GNOME Bugzilla – Bug 661682
Add support for deflate Content-Encoding
Last modified: 2011-11-17 18:11:10 UTC
Websites like http://roland.antoniovillena.es/ are not working fine because we only claim to support gzip.
See bug 632372. I had started trying to implement it at one point, but it's not pleasant. Note that libsoup explicitly sends "Accept-Encoding: gzip", meaning any server that returns deflate-encoded data is broken. (Oh my god! There are broken web servers on the internet!)
Created attachment 198952 [details] [review] Patch
Comment on attachment 198952 [details] [review] Patch oops, replied before you attached this. anyway, this handles RAW, but not ZLIB, and if we start saying we support deflate in our Accept-Encoding, then we're going to receive both kinds, so this patch would cause some sites to stop working
Created attachment 199021 [details] [review] Patch (Adding the following JFTR) So the issue is that deflate Content-Encoding should mean data compressed with deflate algorithm and zlib headers (RFC 1950). The problem is that some servers decided to return the compressed data (as defined in RFC 1951) without any header if the clients claimed to support deflate. Taking that into account I added some fallback code to soup-message-io.c that tries to detect if the server is returning us raw data when we expect a zlib header. If so, we give the zlib decompressor a dummy zlib header (got it from the Mozilla network code) and try to resume the data decoding. Tried it with this test page http://carsten.codimi.de/gzip.yaws/ and it seems to work fine for gzip, zlib and raw compressed data.
Review of attachment 199021 [details] [review]: Patch works, but has some edge cases... ::: libsoup/soup-message-io.c @@ -360,0 +361,9 @@ + } else if (input_cur == 0 && + !dummy_header_used && + G_IS_ZLIB_DECOMPRESSOR (converter) && ... 6 more ... g_clear_error (error); // moved here from below... @@ -360,0 +361,17 @@ + } else if (input_cur == 0 && + !dummy_header_used && + G_IS_ZLIB_DECOMPRESSOR (converter) && ... 14 more ... Why not: static const char dummy_header[2] = { 0x78, 0x9c }; ? @@ -360,0 +361,26 @@ + } else if (input_cur == 0 && + !dummy_header_used && + G_IS_ZLIB_DECOMPRESSOR (converter) && ... 23 more ... Here you are overwriting non-null error/GError @@ -360,0 +361,29 @@ + } else if (input_cur == 0 && + !dummy_header_used && + G_IS_ZLIB_DECOMPRESSOR (converter) && ... 26 more ... drop the g_clear_error from here.
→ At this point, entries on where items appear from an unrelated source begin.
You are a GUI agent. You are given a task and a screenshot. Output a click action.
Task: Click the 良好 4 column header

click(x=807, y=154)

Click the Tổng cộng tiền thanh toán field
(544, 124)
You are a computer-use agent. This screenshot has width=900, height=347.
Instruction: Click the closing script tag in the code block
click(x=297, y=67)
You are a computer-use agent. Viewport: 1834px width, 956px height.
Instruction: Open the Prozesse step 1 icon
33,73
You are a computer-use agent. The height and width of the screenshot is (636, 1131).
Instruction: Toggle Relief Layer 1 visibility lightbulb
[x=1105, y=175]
(In reply to comment #5) > Review of attachment 199021 [details] [review]: > > Patch works, but has some edge cases... Sorry Priit but it's not possible to understand your comments if you always refer to the same lines in my patch.
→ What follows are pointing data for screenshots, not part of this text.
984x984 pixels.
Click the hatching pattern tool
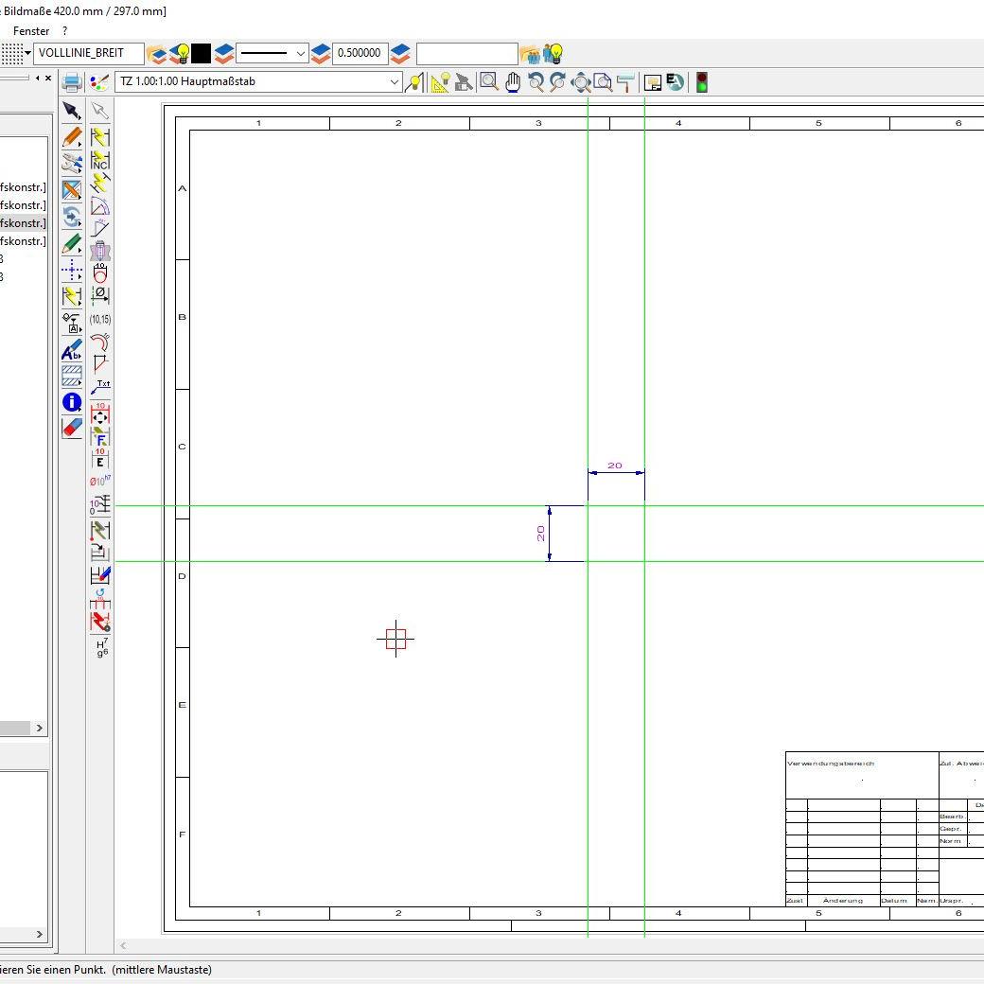coord(72,377)
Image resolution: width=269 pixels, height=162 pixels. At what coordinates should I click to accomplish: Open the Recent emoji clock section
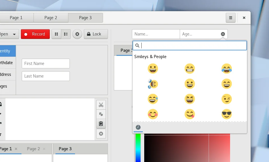pyautogui.click(x=138, y=127)

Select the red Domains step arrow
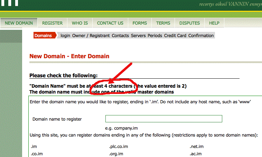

(In reply to comment #5) > Review of attachment 199021 [details] [review]: > > Patch works, but has some edge cases... Trying to figure out what your comments refer to... > g_clear_error (error); // moved here from below... You cannot do that. The error must be set if it was produced by for example a GZIP decompressor. In that case the fallback will not make any sense and the function will return NULL with the error set. > Why not: static const char dummy_header[2] = { 0x78, 0x9c }; ? I prefer to keep it with the original value it has in the Mozilla sources. It's kind of a way of keeping the authorship... > Here you are overwriting non-null error/GError True, will change that > drop the g_clear_error from here. See first comment
OK, it was the first time I tried the "Review" thingy here. If you click on the review link in comment #5 then you'll probably get better view. Yeah, the textual "comments" provided by the splinter tool are next to useless... If the Review page doesn't work, I'll just add my patch...
> + if (format == G_ZLIB_COMPRESSOR_FORMAT_ZLIB) { We need to clear error here in case the format is not headerless deflate. If a new error occurs we set the new error on-top of the old one. > + /* Some servers (especially Apache with mod_deflate) > + * return RAW compressed data without the zlib headers > + * when the client claims to support deflate. For > + * those cases use a dummy header (stolen from > + * Mozilla's nsHTTPCompressConv.cpp) and try to > + * continue uncompressing data. > + */ > + static char dummy_header[2] = { > + 0x8 + 0x7 * 0x10, > + (((0x8 + 0x7 * 0x10) * 0x100 + 30) / 31 * 31) & 0xFF, > + }; static const char dummy_header[2] = { 0x78, 0x9c}; I looked at these values and wondered why? Then I saw on the Carsten's page example streams and header was always 0x78 and 0x9c. > + > + g_converter_reset (converter); > + result = g_converter_convert (converter, > + dummy_header, sizeof(dummy_header), > + outbuf + outbuf_cur, outbuf_length - outbuf_cur, > + 0, &input_used, &outbuf_used, error); Here we overwrite previously set error (which is always non-NULL) > + dummy_header_used = TRUE; > + if (result == G_CONVERTER_CONVERTED) { > + g_clear_error (error); So clearing the error here makes no sense... > + continue; > + } > + } > + > + g_free (outbuf); > + return NULL; > +
needs additions to coding-test too. Just add deflate and raw-compressed versions of mbox (there's already a gzip version) to tests/resources, and then make sure that they come out right. "But how do I get deflate and raw encoded versions of that file?" I dunno. Write a little program using GZlibCompressor to compress them I guess.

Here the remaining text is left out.